FINAL UPDATE - Here is the code that worked for me in the end (thank u, Jarad!):

import lxml.etree as ET
#using lxml instead of xml preserved the comments

#adding the encoding when the file is opened and written is needed to avoid a charmap error
with open('filename.xml', encoding="utf8") as f:
  tree = ET.parse(f)
  root = tree.getroot()


  for elem in root.getiterator():
    try:
      elem.text = elem.text.replace('FEATURE NAME', 'THIS WORKED')
      elem.text = elem.text.replace('FEATURE NUMBER', '123456')
    except AttributeError:
      pass

#tree.write('output.xml', encoding="utf8")
# Adding the xml_declaration and method helped keep the header info at the top of the file.
tree.write('output.xml', xml_declaration=True, method='xml', encoding="utf8")

回答1:

Caveats:

  • I have never worked with the xml.etree.ElementTree library
  • I have never worked with it because I never find myself manipulating XML
  • I don't know if this is the "best" way compared to someone that knows the library in and out
  • Commentors seem set on judging you instead of helping you out

This is a modification from this excellent answer.
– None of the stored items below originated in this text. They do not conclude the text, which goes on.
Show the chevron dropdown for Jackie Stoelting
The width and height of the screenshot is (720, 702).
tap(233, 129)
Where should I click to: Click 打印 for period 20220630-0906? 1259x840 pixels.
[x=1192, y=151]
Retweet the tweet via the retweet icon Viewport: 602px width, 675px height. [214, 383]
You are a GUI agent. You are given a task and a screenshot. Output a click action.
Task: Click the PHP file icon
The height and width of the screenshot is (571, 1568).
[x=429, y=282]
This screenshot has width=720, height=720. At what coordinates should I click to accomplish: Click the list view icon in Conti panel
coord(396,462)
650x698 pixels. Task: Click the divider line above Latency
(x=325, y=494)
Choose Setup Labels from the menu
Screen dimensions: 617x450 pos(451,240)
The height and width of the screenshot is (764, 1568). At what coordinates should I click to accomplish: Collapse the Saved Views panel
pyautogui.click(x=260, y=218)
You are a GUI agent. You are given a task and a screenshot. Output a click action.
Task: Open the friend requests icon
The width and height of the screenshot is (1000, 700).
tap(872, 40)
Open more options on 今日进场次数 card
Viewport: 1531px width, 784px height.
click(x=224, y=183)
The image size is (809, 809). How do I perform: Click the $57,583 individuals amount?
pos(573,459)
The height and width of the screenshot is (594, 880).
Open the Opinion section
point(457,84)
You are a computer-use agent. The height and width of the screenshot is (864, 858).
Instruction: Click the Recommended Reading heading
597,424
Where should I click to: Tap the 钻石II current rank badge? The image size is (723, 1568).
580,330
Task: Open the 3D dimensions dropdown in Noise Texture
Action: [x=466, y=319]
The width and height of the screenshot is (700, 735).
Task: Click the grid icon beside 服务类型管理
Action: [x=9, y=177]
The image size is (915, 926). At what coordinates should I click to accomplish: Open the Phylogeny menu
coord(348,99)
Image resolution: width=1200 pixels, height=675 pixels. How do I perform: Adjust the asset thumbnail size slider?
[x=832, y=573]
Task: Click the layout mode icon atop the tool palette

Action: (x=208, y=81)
The thing is, you need to read the XML file in and parse it.

import xml.etree.ElementTree as ET

with open('xmlfile.xml', encoding='latin-1') as f:
  tree = ET.parse(f)
  root = tree.getroot()

  for elem in root.getiterator():
    try:
      elem.text = elem.text.replace('FEATURE NAME', 'THIS WORKED')
      elem.text = elem.text.replace('FEATURE NUMBER', '123456')
    except AttributeError:
      pass

tree.write('output.xml', encoding='latin-1')

Note that you can change the encoding parameter to something else such as: utf-8, cp1252, ISO-8859-1, etc. Really depends on your system and file.